The researchers administered either a single dose or one dose daily of the anti-Nogo-A antibody for 3 days into the nostrils of anesthetized rats and mice.
The intranasal application of both single and multiple doses of the anti-Nogo-A antibody resulted in a significant increase in antibody levels across the entire brain and spinal cord.
The researchers then compared the concentrations of the anti-Nogo-A antibody in the brain after 7 days of daily intranasal application of the anti-Nogo-A antibody or continuous infusion of the antibody via the intrathecal route.
Intranasal application achieved similar levels of anti-Nogo-A antibody in different brain regions and the spinal cord as intrathecal administration.
The concentration of anti-Nogo-A antibodies was five to 50 times higher in the serum than in the CNS after internasal application.
To rule out the potential entry of anti-Nogo-A antibodies from the systemic circulation into the brain, the researchers examined whether serum immunoglobulins (IgG), antibodies that are normally present at high concentrations in the blood, could be detected in the brain.
The researchers failed to detect significant levels of IgG antibodies in the brain, thus confirming that full-sized antibodies cannot travel across the blood-brain barrier.

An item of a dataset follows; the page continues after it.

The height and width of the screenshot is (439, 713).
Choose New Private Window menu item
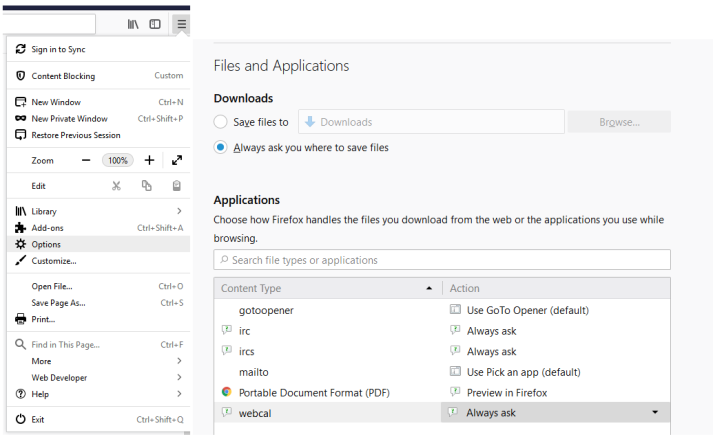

The researchers then examined the ability of the anti-Nogo-A antibody to rescue the functional deficits in a rat model of stroke. Similar to their previous study, the researchers induced a large stroke in the sensory and motor cortex in one of the brain hemispheres.
The damage caused by the stroke resulted in deficits in a task requiring fine motor skills. Two weeks of intranasal administration of the anti-Nogo-A antibody resulted in the gradual recovery of motor function by the end of the follow-up period at six weeks after the lesion.
Similar to the results with intrathecal anti-Nogo-A antibody administration, the improvement in fine motor tasks was accompanied by an increase in nerve fiber projections from the intact motor cortex to the region of the brainstem and spinal cord denervated due to the stroke.
In sum, these results show that anti-Nogo-A antibodies delivered via the intranasal route can reach all regions of the brain and the spinal cord.
Moreover, the concentrations of the intranasally administered anti-Nogo-A antibodies were sufficient to induce functional recovery and compensatory growth of nerve fiber projections after the stroke.
Dr. William H. Frey II, a professor of neurology at the University of Minnesota, noted that these findings hold promise for the intranasal delivery of antibodies for the treatment of CNS disorders and injuries.
However, Dr. Frey told us that, “[w]hile the animals in the studies conducted in this paper were found to have well tolerated the intranasal antibody treatment, additional studies will, of course, be needed to establish the safety for this and other particular antibodies which will contact not only the nasal mucosa and CNS but also the critical olfactory and trigeminal neural pathways along which the antibody will follow and the cervical lymph nodes which will also receive high concentrations of any intranasal antibody.”